Il parvient à vivre seul en notant tout ce qu'il fait sur des bouts de papier : ''j'ai acheté le pain'', ''j'ai pris la douche''. Sa cuisine est devenue un mur de post-it. Quand il veut aller voir ses parents, il se rend toujours à leur ancienne adresse, alors qu'ils ont déménagé depuis son accident.

Il faut un certain délai pour le transfert de la mémoire de travail à la mémoire à court terme : la mémoire des lésés de l'hippocampe s'arrête quelques heures avant l'accident ou l'opération. De manière comparable, la mémoire des anesthésiés ou simplement de l'endormissement s'arrête avant : nous ne nous rappelons jamais de comment nous plongeons dans le sommeil.

             Monsieur + : Oublier qui l'on est : l'amnésie psychogène

Les amnésies psychogènes ou fonctionnelles ont pour origine un choc émotionnel très violent et le sujet va oublier des souvenirs très désagréables mais il peut aussi oublier jusqu'à qui il est. Il s'agit donc d'une amnésie rétrograde.
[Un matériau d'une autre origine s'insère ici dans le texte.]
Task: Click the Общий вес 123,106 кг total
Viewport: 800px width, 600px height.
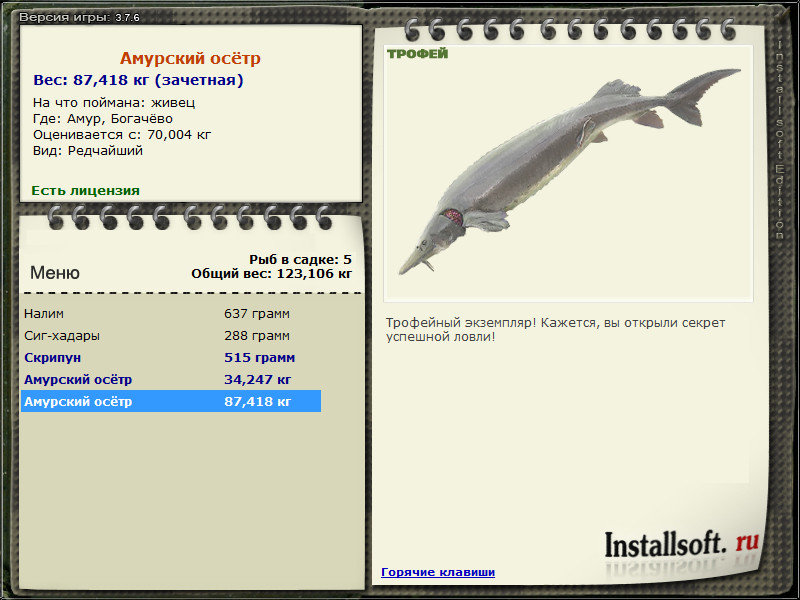Action: (x=271, y=273)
Le sujet va perdre ses souvenirs personnels ou autobiographiques (mémoire épisodique) même s'il conserve tous ses savoirs (mémoire sémantique) et savoir faire (mémoire procédurale).

Les scientifiques ont longtemps cru que le cerveau restait normal avec ce type d'amnésie. En fait, l'imagerie fonctionnelle a montré récemment qu'elle est entrainée par le dysfonctionnement d'une toute petite zone située entre l'hippocampe et le cortex préfrontal.
Le film de Hitchcock ''La maison du Docteur Edwards'' met en scène, avec son sens du suspense inimitable, un cas d'amnésie psychogène.